Preterm birth one of the biggest complications in Obstetrics and is the case of life-long morbidities or even mortality of newborns. With advances in fetal therapy, the occurrence of operation-induced failures of fetal membranes (FM) ending in preterm birth is increasing. Responsible for this adverse outcome are the created defects in the FM that do not spontaneously heal. Treatments aiming at the preventive closure these defects have not been successful so far. Understanding the biology of the FM biology at the time of intervention would be essential to develop regeneration-promoting strategies.

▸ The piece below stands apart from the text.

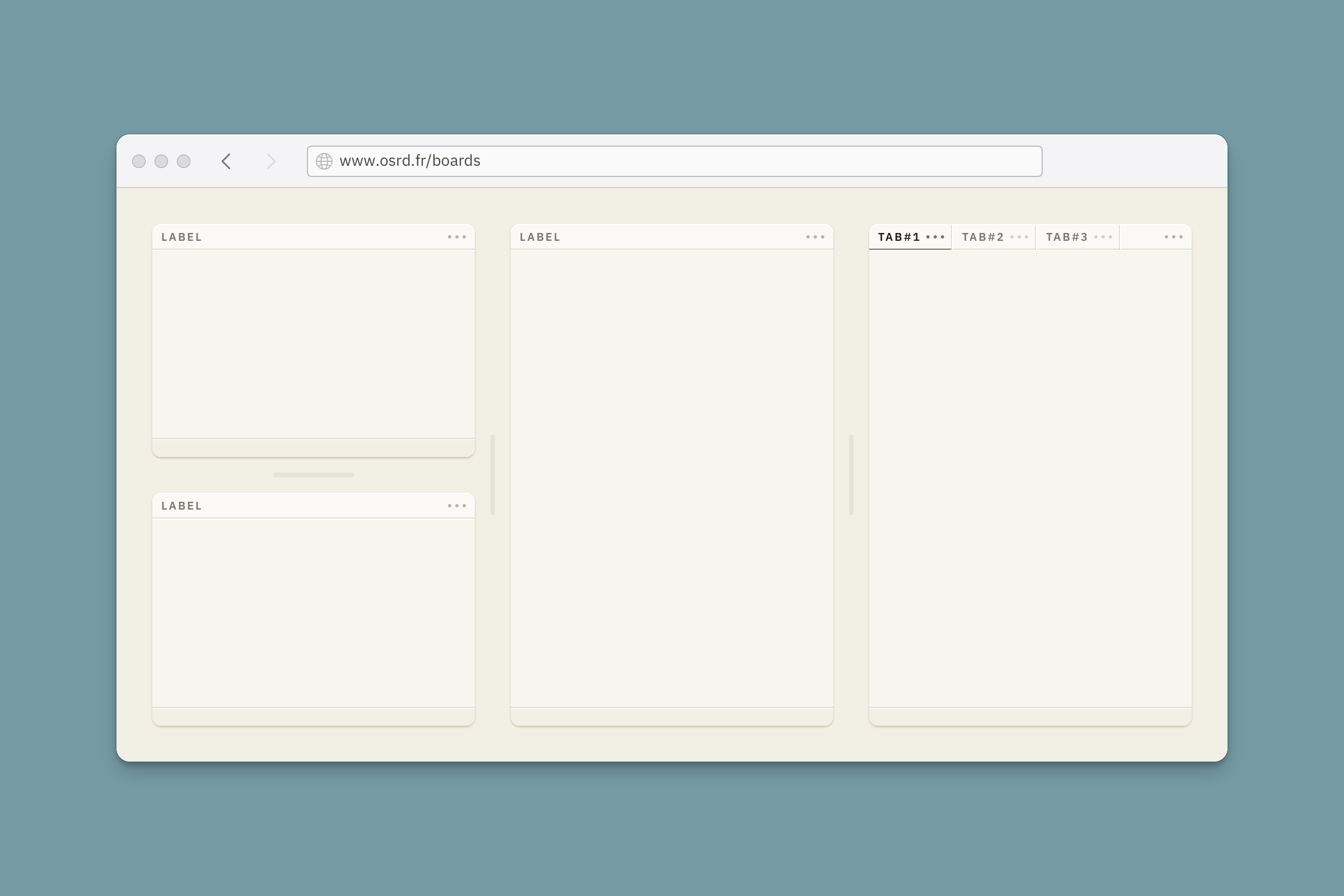Screen dimensions: 1344x896
Task: Select the TAB#1 tab
Action: click(x=898, y=237)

Term and pre-term amnion biopsies were collected after caesarian section at 36 to 37 gestational weeks (GW) and open fetal surgeries for the treatment of fetuses with spina bifida (GW 21 to 23). Protein extraction was optimized by undertaking a systematic shotgun proteomics approach using a high pH reversed-phase liquid chromatography (RPLC) sample fractionation followed by low pH liquid chromatography-mass spectrometry analysis (LC-MS/MS). Isolated FM cells and tissues were encapsulated in synthetic poly(ethylene glycol) PEG-based biomaterials, treated with selected stimulants and the proliferation and migration of cells was followed.
Over 5000 proteins were identified in the term human amniotic membrane. Differential expression of extracellular matrix (ECM) components were identified in preterm and term amnion. Selected growth factors and ECM components were shown to modify the growth and migration of amnion cells.
The high number of identifications demonstrates for the first time the high complexity of this fetal tissue. We identified several core ECM and ECM-associated proteins that can modify the regeneration of the amnion. Integrating the identified signals into new hybrid biomimetic materials could be promising for the treatment of FM defects.
To our knowledge, this is the first time that the human amnion protein composition of preterm amnion has been evaluated in a global proteomics approach. This knowledge will instruct the development of therapies for the prevention of preterm birth."